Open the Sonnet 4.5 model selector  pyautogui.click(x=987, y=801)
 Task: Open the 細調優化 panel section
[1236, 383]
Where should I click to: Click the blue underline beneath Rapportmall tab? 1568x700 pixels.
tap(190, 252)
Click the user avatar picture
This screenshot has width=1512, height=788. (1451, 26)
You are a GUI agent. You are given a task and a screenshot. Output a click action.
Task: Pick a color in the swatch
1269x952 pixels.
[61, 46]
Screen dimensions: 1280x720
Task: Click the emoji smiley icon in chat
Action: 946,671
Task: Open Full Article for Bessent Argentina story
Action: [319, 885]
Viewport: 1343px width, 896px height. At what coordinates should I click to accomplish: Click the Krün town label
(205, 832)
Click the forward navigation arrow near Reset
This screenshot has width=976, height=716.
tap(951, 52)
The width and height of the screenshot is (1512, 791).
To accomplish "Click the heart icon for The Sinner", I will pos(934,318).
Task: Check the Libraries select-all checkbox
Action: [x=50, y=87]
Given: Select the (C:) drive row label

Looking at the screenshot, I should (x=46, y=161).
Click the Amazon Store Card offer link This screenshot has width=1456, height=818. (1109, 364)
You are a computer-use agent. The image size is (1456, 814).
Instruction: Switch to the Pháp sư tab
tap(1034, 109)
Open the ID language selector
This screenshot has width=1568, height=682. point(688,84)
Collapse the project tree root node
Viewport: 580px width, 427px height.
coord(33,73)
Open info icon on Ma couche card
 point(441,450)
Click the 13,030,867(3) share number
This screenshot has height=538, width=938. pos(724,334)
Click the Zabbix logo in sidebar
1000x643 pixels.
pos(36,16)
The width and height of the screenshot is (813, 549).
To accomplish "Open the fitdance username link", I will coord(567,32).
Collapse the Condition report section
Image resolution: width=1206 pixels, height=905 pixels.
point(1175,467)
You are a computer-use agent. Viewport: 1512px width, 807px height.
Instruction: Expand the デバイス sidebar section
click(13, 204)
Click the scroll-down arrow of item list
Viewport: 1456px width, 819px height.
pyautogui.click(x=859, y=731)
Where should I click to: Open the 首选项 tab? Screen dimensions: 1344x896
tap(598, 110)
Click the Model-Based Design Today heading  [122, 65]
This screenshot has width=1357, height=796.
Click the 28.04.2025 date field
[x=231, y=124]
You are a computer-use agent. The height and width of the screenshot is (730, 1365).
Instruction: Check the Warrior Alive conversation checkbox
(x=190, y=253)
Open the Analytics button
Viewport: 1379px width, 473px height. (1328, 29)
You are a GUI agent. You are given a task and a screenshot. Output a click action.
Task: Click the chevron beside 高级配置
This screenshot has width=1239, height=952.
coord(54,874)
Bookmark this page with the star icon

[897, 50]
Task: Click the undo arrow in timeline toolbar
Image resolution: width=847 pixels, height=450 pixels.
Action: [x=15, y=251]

§ Written instruction:
Copy out each line of the entries above that contains the string "computer". Case must match.

§ Solution to this task:
You are a computer-use agent. The image size is (1456, 814).
You are a computer-use agent. Viewport: 1512px width, 807px height.
You are a computer-use agent. The height and width of the screenshot is (730, 1365).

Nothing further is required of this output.